Hi all.

I maintain a site based on Commerce, with several thousand unique products; user manuals. I designed it myself, wrote some modules to fill gaps in functionality etc. Everything works great. The Drupal site sits on a subdomain, and the main domain is an encyclopedia of information about the companies and machines that we sell manuals for. The main site isn't made with Drupal - it has been written in Word and Publisher since about 1998. There are also many hundreds (possibly 1-2k) pages on this site.
We are now at the stage where we would like to Drupalise the main site to improve its appearance and make it easier to manage. Impressive though it is, the menus are all hard coded and it looks as though it was made in Publisher 2000 (which it still is). I'd also like to advertise products within the information we provide, add adsense etc.
Each page consists of text and images with captions that include HTML, and many pages alternate between the two so simply using image fields on nodes won't cut it.

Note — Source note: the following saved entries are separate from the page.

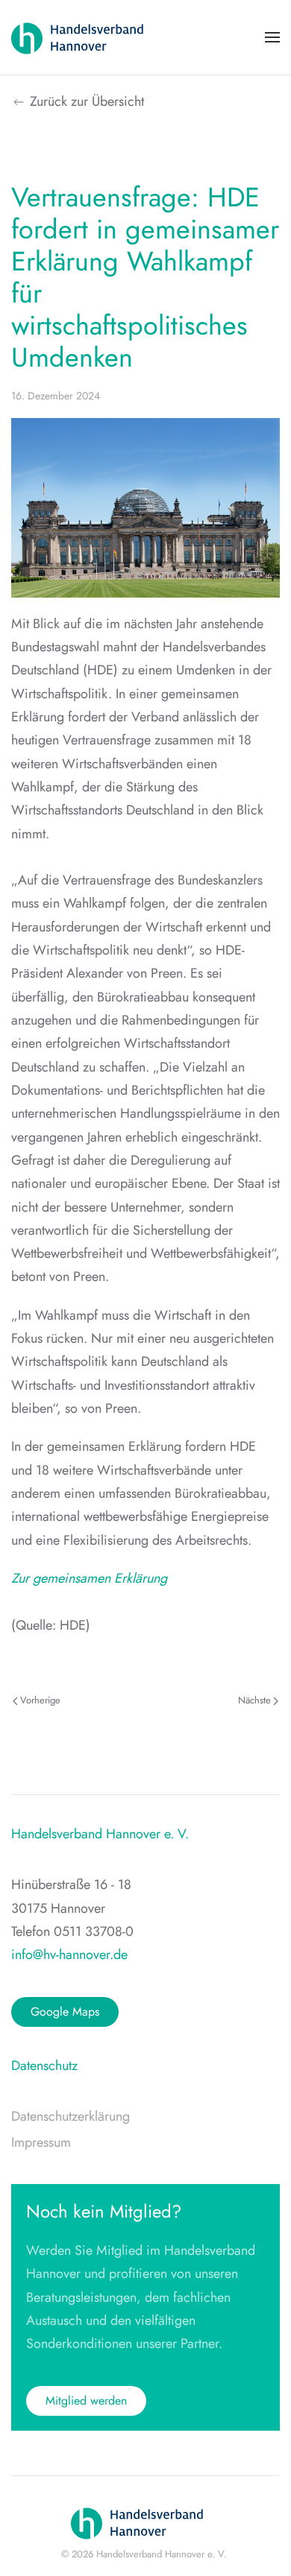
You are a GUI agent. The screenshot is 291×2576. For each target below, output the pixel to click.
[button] (272, 37)
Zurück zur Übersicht (87, 101)
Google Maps (65, 2011)
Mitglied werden (86, 2400)
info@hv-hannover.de (69, 1954)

I've had a crack at this using the Paragraphs module and have come up with exactly what I need, but there are a couple of things that concern me - namely performance and futureproofing, Firstly I'm worried that having spent hundreds of hours migrating content into Drupal, the database will be so huge that performance will suffer or backing up will become impossible. Then there is the potential issue of migrating the content out of Paragraphs in the future - things change in Drupal all the time. I'm building in D7 and Paragraphs exists for 8, but will it definitely exist for 9? Is there some other module or set of modules I should be looking at for authoring this kind of content?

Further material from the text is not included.